Saturday, 29 August 2020

Lawn Hill Gorge National Park – Birding site on our North West Safari 2021

One of the creek crossings enroute between Mt Isa and Lawn Hill Gorge National Park.
Our North West Queensland Birding Safari for 2021 visits a variety of great birding sites across the breadth of North Queensland.

Although many sites are stand outs, Lawn Hill Gorge or Boodjamulla National Park, is worth a special mention. This ia one of our destinations between our visit to the fishing town of Karumba, perched as it is on the southern coast of the Gulf of Carpentaria and the mining town of Mount Isa.

This place is indeed a sanctuary; a tranquil oasis of palms and water – a complete contrast from the surrounding arid and dusty plains and the equally dry and hot ancient sandstones that ridge them.
For anybody, any traveller, the cool waters of the gorge would bring a relieved smile to their face but birders, believe me, have more to smile about as this national park is an oasis to birds as well. And from a Queenslander’s birder’s perspective the birds are that little bit more special.

Why?

Because in this area there are bird species that are basically unable to seen anywhere else in the state of Queensland. To put it another here are a small stack of Northern Territory birds; birds more widely distributed across the NT, and in some cases beyond in WA, whose range has extended by a finger into the north west corner of Queensland.
Purple crowned Fairy wren - female

The Purple crowned Fairy Wren is perhaps my favourite example. This specie, like all the fairy wrens are beautiful but in this specie the female begins to give the male some competition in the attractive stakes. The eastern sub specie’s range extends from the Northern Territory into riverine habitat in the extreme north west of Queensland.

A few species of parrots, Northern Rosellas and both Varied and Red Collared Lorikeets, also creep over the border into this area.

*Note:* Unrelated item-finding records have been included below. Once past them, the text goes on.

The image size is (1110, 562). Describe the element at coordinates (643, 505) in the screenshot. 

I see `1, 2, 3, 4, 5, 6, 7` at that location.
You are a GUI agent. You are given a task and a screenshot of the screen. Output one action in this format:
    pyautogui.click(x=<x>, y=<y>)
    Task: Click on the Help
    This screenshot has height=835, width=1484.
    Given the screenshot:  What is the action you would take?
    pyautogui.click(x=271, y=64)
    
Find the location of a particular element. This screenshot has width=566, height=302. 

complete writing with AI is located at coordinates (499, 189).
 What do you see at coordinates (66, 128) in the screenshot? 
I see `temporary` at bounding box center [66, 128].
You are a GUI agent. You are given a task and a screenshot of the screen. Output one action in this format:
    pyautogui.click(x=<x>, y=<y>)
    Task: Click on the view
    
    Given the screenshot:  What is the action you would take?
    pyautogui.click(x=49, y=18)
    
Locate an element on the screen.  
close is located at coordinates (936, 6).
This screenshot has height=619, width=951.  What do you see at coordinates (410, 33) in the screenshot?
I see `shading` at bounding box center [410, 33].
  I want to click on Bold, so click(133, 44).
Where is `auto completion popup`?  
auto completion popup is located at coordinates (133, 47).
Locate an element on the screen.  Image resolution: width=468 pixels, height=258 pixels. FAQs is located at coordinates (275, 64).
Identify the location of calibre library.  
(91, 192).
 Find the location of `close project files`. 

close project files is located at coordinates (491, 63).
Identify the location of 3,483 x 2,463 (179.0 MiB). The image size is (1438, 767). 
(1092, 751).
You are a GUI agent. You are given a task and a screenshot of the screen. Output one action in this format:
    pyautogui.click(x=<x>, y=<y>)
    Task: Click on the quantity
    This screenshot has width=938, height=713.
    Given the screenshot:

And all of them are pretty and pretty special.
Varied Lorikeet
Northern Rosella
Red collared Lorikeets

The Sandstone Shrike Thrush is an Australian endemic and a top end specie, that has adapted, as its name suggests, to areas of sandstone across a sweep of northern Australia. Like other Shrike thrushes it is usually heard before being seen.
Sandstone Shrike thrush
The Buff sided Robin was once a mere sub specie of White browed Robin but a few years ago it was elevated to full specie status. It is a striking bird and commonly found along the riverside margins of the Lawn hill area.
Buff sided Robin

Long tailed Finch is one of the finch species we may see around the Mt Isa area; Lake Moondarra in particular however if we miss it there we will catch up with it at Lawn Hill or at one of the beautiful creek crossings enroute.
Long tailed Finch
Crimson Finch - another riverine finch specie

Paperbark Flycatcher - a smaller tropical cousin to the Restless flycatcher. Again a specie whose distribution extends across the top end into NW Qld.
Other notable fauna within the park includes the Rock Ringtail Possum, like many of the birds on the eastern part of its range, Purple necked Rock Wallaby and Freshwater Crocodiles.
Freshwater Crocodile - pic taken near Mt Isa
Purple necked Rock Wallaby
Common Wallaroo


The local indigenous people, the Waanyi, who have lived in the gorge area for at least 17,000 years,  know this place as Boodjamulla or Rainbow Serpent country. The Gorge is sacred to Waanyi and many artefacts; Midden heaps, grinding stones, and rock art emphasise their connections to country. Today local aboriginal people help manage the park on behalf of all Queenslanders.